Sara Correia

 

Kobe Bryant representa algumas coisas que admiro bastante: o foco profundo que não ia ao sabor “dos ventos”, a capacidade de treinar ao máximo (sensatamente) e uma dedicação tenaz em melhorar-se a si enquanto atleta e pessoa.

É um exemplo de uma das capacidades que o ashtanga yoga trabalha muito em especial (e que eu tento incutir também nas aulas de hatha yoga): tapas.

E isso lembra-me quando ouço dizer que a prática de ashtanga é só acrobacia. Claro que quem diz isto é quem nunca praticou ashtanga ou quem acha que uma prática de yoga é só para ‘relaxar’ e fazer o que se quer, como se quer e o que se gosta. E este é o ponto que distingue um professor de yoga de um instrutor de ásana. Em algum ponto, um professor de yoga vai cutucar no ego do seu aluno, vai tocar nas feridas abertas desse ego (orgulho, ambição, dispersão, egoísmo, falta de honestidade com o próprio ou de seriedade, etc.).

Uma prática de ásana com a intenção correcta desenvolve todos os aspectos que Patanjali falou sobre o yoga: yamas e niyamas, ásana, pranayama, dyana, prathyara, etc. É uma pratica de tapas, de superação pessoal com o objectivo simples de nos tornarmos melhores pessoas, como ouvi Sharmila a dizer. É uma prática que vai trabalhar gostos e aversões (afinal quem gosta de fazer um Janu sirsasana C ou um navasana 5 vezes??). É uma prática que vai desenvolver todos os aspectos éticos de maneiras muito específicas.

Quando fui para Barcelona e lá pratiquei num dos shalas mais tradicionais de ashtanga yoga já fazia toda a 1ª série mas há menos de 1 ano. Na primeira prática, a professora cortou-me a prática para metade. No dia seguinte, quando voltei e terminei a prática no ponto em que ela me havia parado, ela chegou a dizer-me: “Nunca pensei que voltasses. Até hoje nenhum aluno a quem tenha cortado a prática voltou”. Na altura, eu não percebi o que ela queria dizer. Para mim, era-me indiferente em que postura estivesse. Havia tanto para aprender em cada uma delas e ainda há depois de tantos anos de prática. Em certa altura, um dos professores desse shala convidou-me para o assistir e dizia-me sempre: “no final diz-me o que achaste, o que viste”. Na terceira vez que isso aconteceu, respondi-lhe: “vejo corpos muito flexíveis, grandes posturas, mas egos muito débeis e exacerbados”. Ele sorriu e disse-me: “É isso! Isso é ashtanga. Um dia ainda vais ensinar”. Eu ri-me sem o levar a sério.

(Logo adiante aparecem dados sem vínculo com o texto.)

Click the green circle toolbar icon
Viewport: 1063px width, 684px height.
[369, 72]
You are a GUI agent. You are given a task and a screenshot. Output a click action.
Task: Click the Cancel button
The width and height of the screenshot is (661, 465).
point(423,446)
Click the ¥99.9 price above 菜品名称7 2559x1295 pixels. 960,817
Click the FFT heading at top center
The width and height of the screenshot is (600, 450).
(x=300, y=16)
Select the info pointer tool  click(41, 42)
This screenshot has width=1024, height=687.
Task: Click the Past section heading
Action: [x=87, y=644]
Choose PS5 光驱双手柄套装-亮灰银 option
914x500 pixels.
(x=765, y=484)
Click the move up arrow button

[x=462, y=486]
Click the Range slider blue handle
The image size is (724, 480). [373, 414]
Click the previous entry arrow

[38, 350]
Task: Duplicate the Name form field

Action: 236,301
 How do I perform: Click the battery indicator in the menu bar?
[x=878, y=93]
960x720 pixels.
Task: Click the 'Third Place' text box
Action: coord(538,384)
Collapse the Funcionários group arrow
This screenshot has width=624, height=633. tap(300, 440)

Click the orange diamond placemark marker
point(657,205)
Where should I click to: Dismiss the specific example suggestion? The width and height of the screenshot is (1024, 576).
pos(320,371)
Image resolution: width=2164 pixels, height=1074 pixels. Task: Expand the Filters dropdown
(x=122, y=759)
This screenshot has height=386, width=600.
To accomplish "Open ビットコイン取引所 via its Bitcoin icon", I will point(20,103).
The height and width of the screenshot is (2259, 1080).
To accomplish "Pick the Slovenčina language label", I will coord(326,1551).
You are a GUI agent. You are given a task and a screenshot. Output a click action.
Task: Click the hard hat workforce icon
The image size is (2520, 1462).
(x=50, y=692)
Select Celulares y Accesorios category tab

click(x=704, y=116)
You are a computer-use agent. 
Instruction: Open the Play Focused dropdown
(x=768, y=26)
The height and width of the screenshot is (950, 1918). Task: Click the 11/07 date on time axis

Este tapas é também usado como critério para se avançar nas séries. Não se avança para uma segunda série sem ter alguns anos de prática diária da primeira e não se avança pela segunda série dentro sem que haja já implementada uma prática regular consistente. Quando começam a haver desculpas, a prática perde-se. O foco perde-se. Há pessoas que poderiam fazer posturas da segunda série perfeitamente, mas ainda têm dificuldade nas posturas da primeira série e vice-versa. Assim como quem quer praticar segunda série, tem de ter estabelecido o compromisso de praticar diariamente. Ir com demasiada sede ao pote só serve para arranjar lesões e perder o essencial. Na prática de ashtanga, não há saltos, não há omissões, há tempo dado ao tempo. Porque a disciplina (tapas) é o primeiro passo a ser desenvolvido e dado por quem é honesto consigo próprio na sua prática. E como já disse muitas vezes, até hoje ainda não conheci ninguém que não pudesse dispensar pelo menos 1h por dia para praticar.

O facto do ásana ser o aspecto mais visível do yoga só significa que ele é a entrada para se trabalhar todos os aspectos subtis que são realmente o objecto do yoga: a mudança interior. O nosso shala tenta tudo para incentivar essa honestidade, essa dedicação e profundidade na prática porque é isso que abre as portas a tudo o mais. Porque sem isso, mais vale praticar yoga em tendinhas, ou fazer qualquer outra coisa que não é yoga.